Infantry, Near Nijmegen, Holland 1946
Colville’s early work was produced while he served as an official war artist in the Second World War. Having gone straight from being a student at Mount Allison University in Sackville, New Brunswick, to joining the army, Colville did not think that his production during the war years really reflected his eventual development as an artist. He has been widely quoted as feeling that he didn’t make his first mature work until 1950, four years after painting this image from sketches completed in 1945. However, this painting foreshadows many concerns seen in his more mature work.

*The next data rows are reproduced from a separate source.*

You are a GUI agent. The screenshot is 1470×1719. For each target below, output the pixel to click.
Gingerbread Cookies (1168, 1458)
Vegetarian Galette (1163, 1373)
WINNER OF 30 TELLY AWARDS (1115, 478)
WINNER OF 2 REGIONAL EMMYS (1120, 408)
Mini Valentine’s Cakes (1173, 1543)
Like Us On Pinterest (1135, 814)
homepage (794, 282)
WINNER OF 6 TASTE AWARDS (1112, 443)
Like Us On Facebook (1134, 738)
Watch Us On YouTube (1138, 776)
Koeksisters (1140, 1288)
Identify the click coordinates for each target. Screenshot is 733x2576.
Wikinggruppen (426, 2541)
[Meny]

The composition, for instance, reflects the geometric obsessions of Colville’s later work, with a strong diagonal form cutting across the canvas, from upper left to lower right of the picture plane. Canadian soldiers walking through the mire of the Scheldt estuary in Holland are depicted as a series of plodding figures receding into the background, their collective weight seeming to push the figure in the foreground from his position in the lower right-hand corner out into our view. Colville has adopted the viewpoint of the next man ahead in line, looking back as he negotiates a gentle turn indicated by the water-filled furrow that parallels their marching path.
Gently curving diagonal lines often appear in Colville’s compositions, such as Horse and Train, 1954, Soldier and Girl at Station, 1953, West Brooklyn Road, 1996, and Traveller, 1992. This technique breaks up the rigid geometry of the composition, introducing an element of softness to the hard lines that underlie all of Colville’s images. Painted in Ottawa after his return from overseas, this is a composite image: the hands of the lead figure were based on the artist’s own, while the face was based on that of his father: “I thought of my father as a kind of a corporal,” Colville said.
Along with Infantry, Near Nijmegen, the Canadian War Museum holds in its collection of Second World War art hundreds of paintings, drawings, and watercolours by Colville. While this work lacks the drama of Horse and Train and others of the 1950s, it contains the seeds of Colville’s concern with the place of humans in a shattered world. These figures proceed by force of will—set in motion by the orders of others but sustained only through their own individual agency.